◆ Exercise description
Copy out only the lines from the one containing "Click the Download Logs floppy disk icon" through the last line, including the requests, and multiply each coordinate in the answers by 2.05, rounding to whole numbers with halves rounded up. Leave the pictures out of your copy.

--- Start of Supplied data ---

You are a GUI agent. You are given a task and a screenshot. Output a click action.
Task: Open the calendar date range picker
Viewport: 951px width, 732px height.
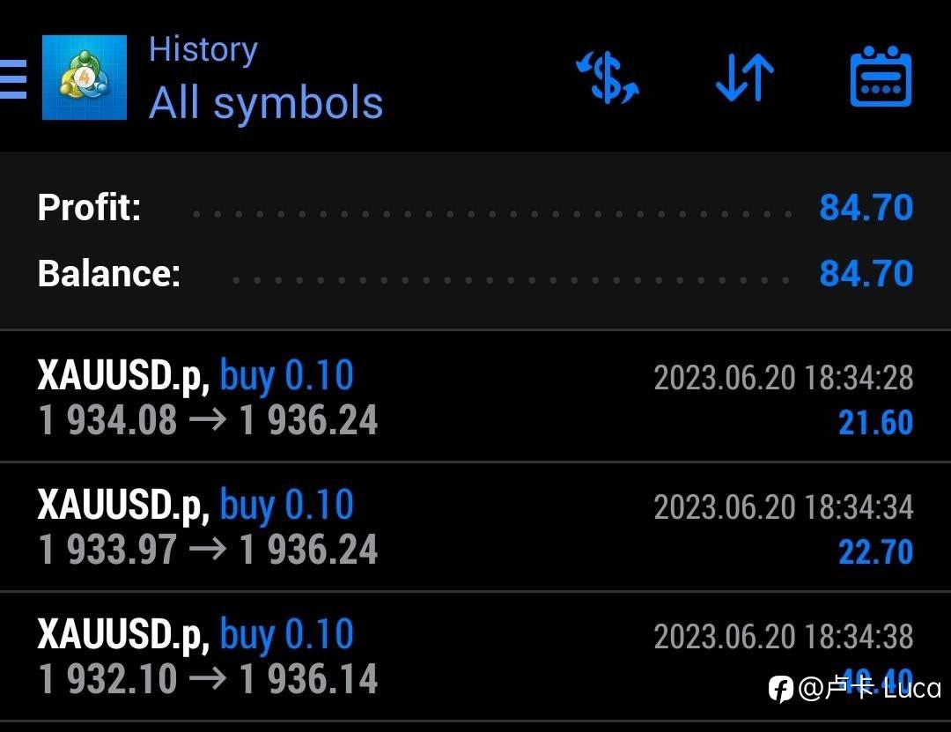pyautogui.click(x=881, y=77)
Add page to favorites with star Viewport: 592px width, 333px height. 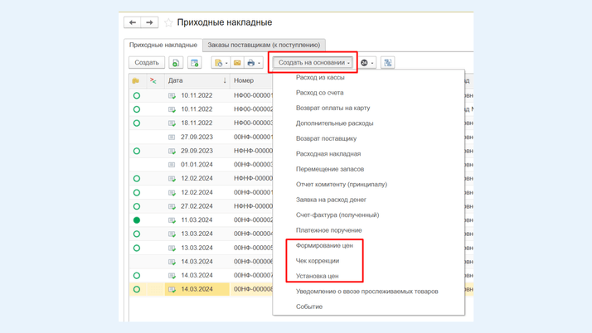point(168,22)
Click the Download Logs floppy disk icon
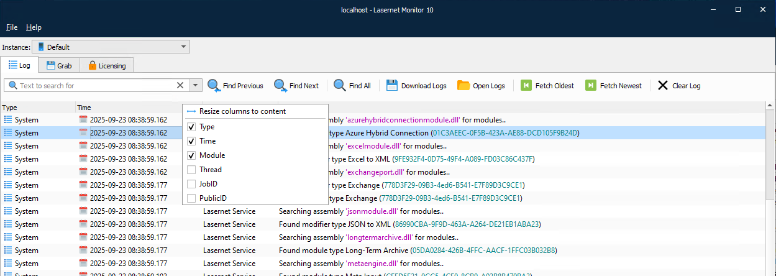 pos(392,85)
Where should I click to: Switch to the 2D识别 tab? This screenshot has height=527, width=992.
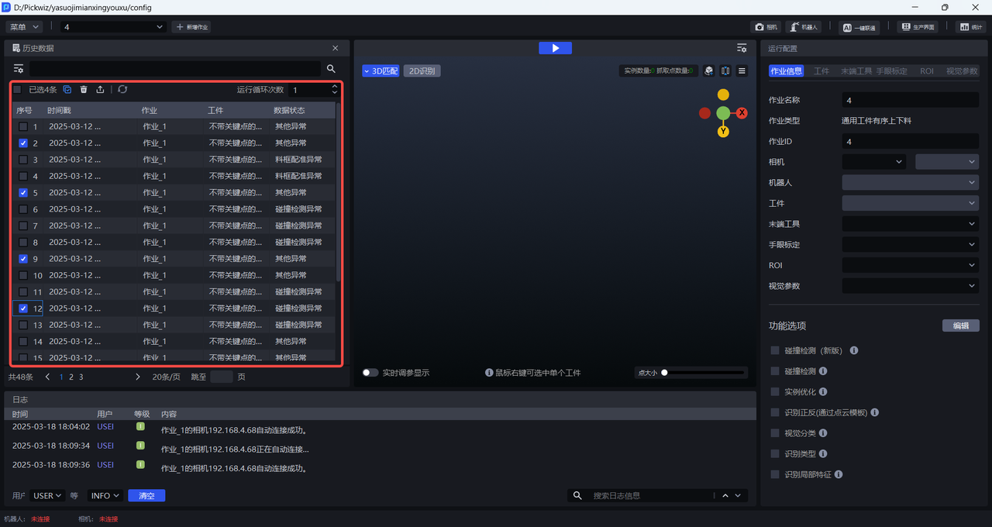(422, 71)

--- End of Supplied data ---

◆ Worked solution
Click the Download Logs floppy disk icon
 pos(804,174)
Where should I click to: Switch to the 2D识别 tab? This screenshot has height=527, width=992.
(865, 146)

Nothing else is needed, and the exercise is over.